Alphonse vedeva quanto mi sforzassi per tirare fuori quelle parole. Ormai parlavo con lo sguardo fisso fuori dalla finestra, ma mi sentivo ugualmente la pressione della verità sulle spalle e il riflesso della sua armatura sul vetro mi ricordava che stavolta non avrei parlato invano. Era incredibile quanto avessi parlato, mi sentivo in un mare di sudore e mi girava la testa; come avevo fatto a tenermi tutto questo dentro? Presi un bel respiro, pregando che Al non scappasse da un momento all’altro con la mia confessione fra le mani. Dovevo fidarmi di lui, ne avevo eternamente bisogno.
 
“Ci vollero due anni prima di arrivare a quella che era Central City… Ormai ero abbastanza abile da potermi muovere anche in città senza destare sospetti, facevo la ladra, rovistavo nella spazzatura… Non lo stile di vita migliore del mondo, ma era più facile trovare del cibo. … Dopo poche settimane, beh, mi avete trovata.
Ed ecco tutto.”

 
Mi voltai verso di lui, in attesa di una risposta, di qualsiasi genere. Avevo vomitato le mie emozioni e il mio passato, la verità mi aveva dissanguata eppure mi sentivo ancora tesa come una corda di violino, c’era qualcosa che mancava. Avrei voluto pensare che fosse finita, ma in realtà avevo ancora molte sfide e sofferenze che mi aspettavano e lo sapevo bene. Avrei voluto sorridere e ringraziarlo di avermi ascoltata, ma sarebbe stato riduttivo, la mia gratitudine non poteva essere quantificata e ogni tentativo l’avrebbe soltanto sminuita.
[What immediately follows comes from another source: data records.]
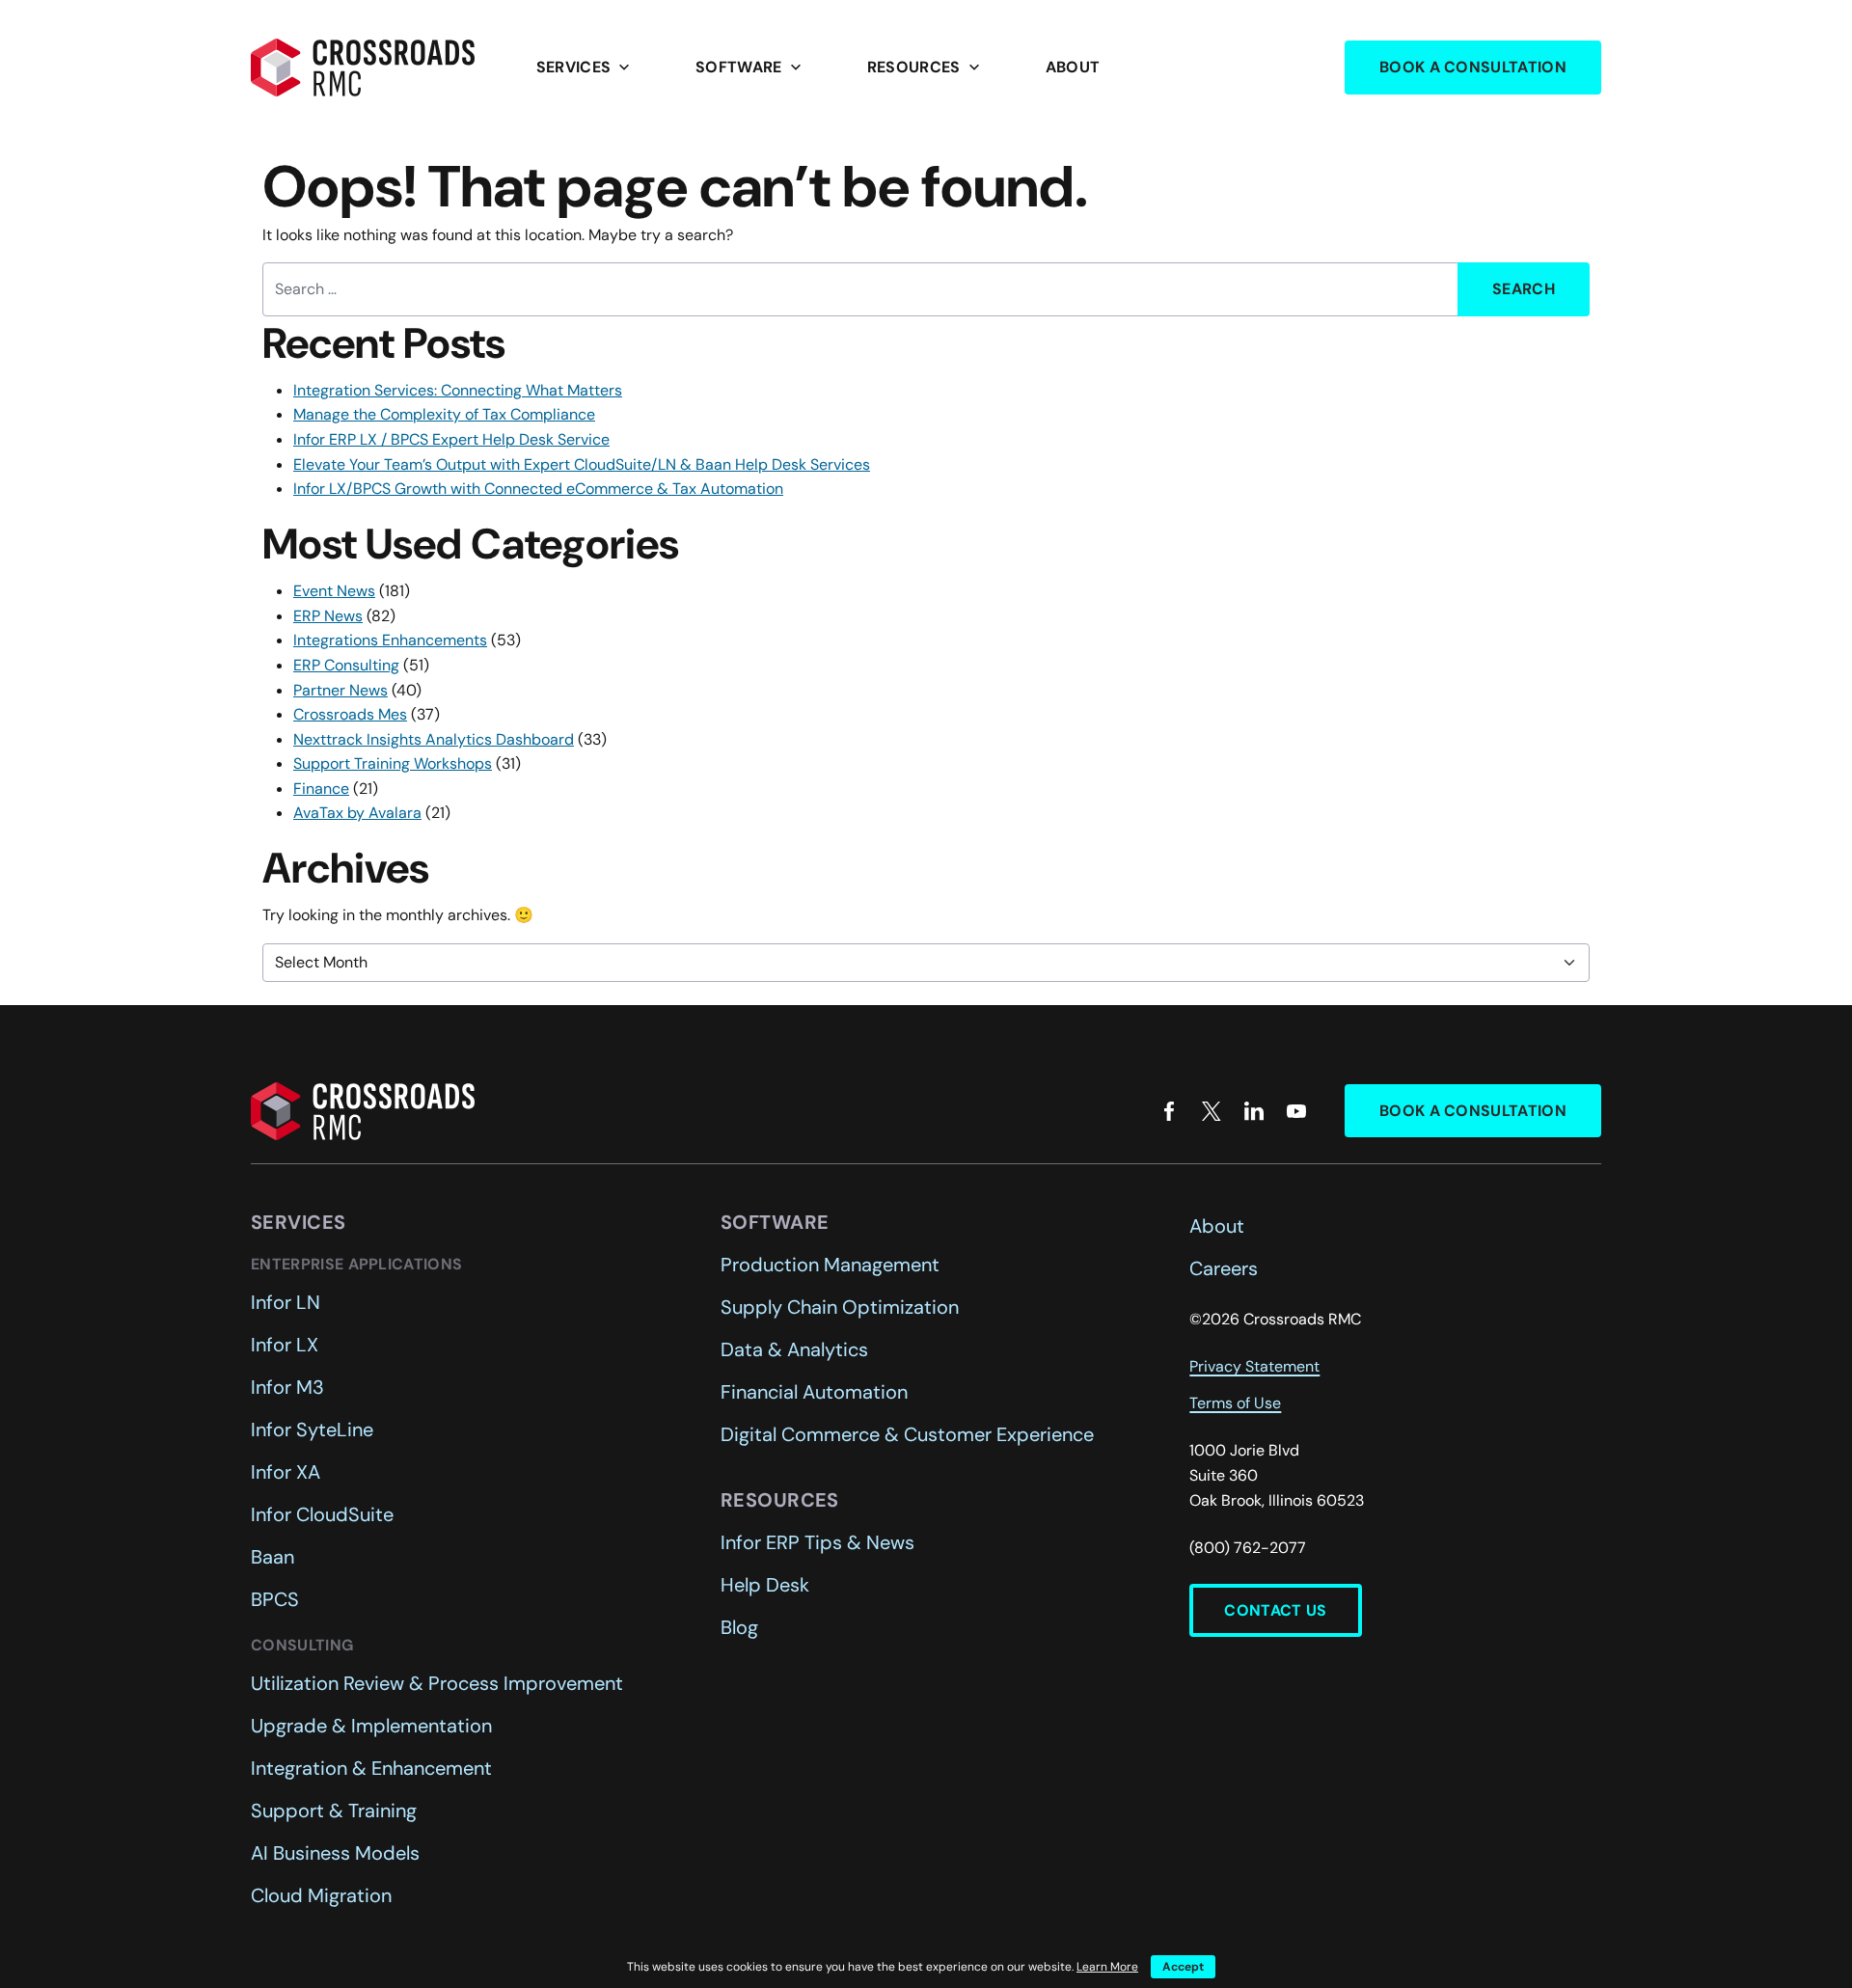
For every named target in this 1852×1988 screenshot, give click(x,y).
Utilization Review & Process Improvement (437, 1683)
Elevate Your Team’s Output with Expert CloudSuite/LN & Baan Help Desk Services (581, 464)
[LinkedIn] (1254, 1111)
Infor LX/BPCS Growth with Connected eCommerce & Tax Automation (538, 488)
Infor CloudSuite (322, 1514)
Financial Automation (814, 1391)
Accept (1183, 1966)
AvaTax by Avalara (357, 813)
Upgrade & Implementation (371, 1725)
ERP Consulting (346, 665)
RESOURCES (925, 67)
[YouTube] (1296, 1111)
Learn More (1107, 1966)
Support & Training (334, 1810)
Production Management (830, 1264)
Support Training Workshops (392, 763)
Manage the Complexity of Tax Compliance (444, 414)
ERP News (328, 616)
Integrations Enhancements (390, 640)
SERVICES (585, 67)
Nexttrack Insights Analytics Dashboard (433, 739)
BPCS (275, 1599)
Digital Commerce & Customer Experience (907, 1434)
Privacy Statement (1254, 1366)
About (1073, 67)
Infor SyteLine (312, 1429)
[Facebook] (1169, 1111)
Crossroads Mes (350, 714)
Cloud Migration (321, 1895)
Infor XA (285, 1471)
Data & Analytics (794, 1349)
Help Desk (765, 1584)
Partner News (340, 690)
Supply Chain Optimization (840, 1307)
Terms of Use (1235, 1403)
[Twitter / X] (1211, 1111)
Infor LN (285, 1302)
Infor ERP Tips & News (817, 1542)
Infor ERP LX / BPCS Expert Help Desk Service (451, 439)
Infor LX (284, 1344)
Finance (321, 788)
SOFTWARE (750, 67)
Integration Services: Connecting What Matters (457, 390)
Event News (334, 591)
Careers (1223, 1268)
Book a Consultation (1472, 67)
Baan (272, 1556)
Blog (739, 1627)
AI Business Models (335, 1852)
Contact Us (1275, 1610)
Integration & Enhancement (371, 1768)
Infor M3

“Laisa, io…” accennò con voce tremante, tendendo una mano verso il mio viso.
Fu a quel punto scoppiai in lacrime di fronte a lui, senza ritegno. Era tutto ciò che potessi fare e in quell’esatto istante mi resi conto che era anche la cosa giusta da fare. Senza esitare un istante, Alphonse scacciò tutta la sua emozione e il suo imbarazzo e mi prese con sé, fra le sue braccia, non disse nulla ma la sua stretta forte e dolce allo stesso tempo non lasciava spazio a nessuna parola esistente; io mi accovacciai sulle sue gambe continuando a piangere a dirotto. Il cuore andava a mille e la testa mi girava, ma sapevo che prima o poi avrei pagato quel prezzo per stare meglio. Presa dalla stanchezza, pian piano la mia vista già offuscata si fece ancora più imprecisa e confusa, poi caddi in un sonno profondo.
La pioggia smise di cadere e quel silenzio, tanto atteso dopo mille sofferenze e lacrime, portò pace anche a Blue, persa nel buio della mia mente.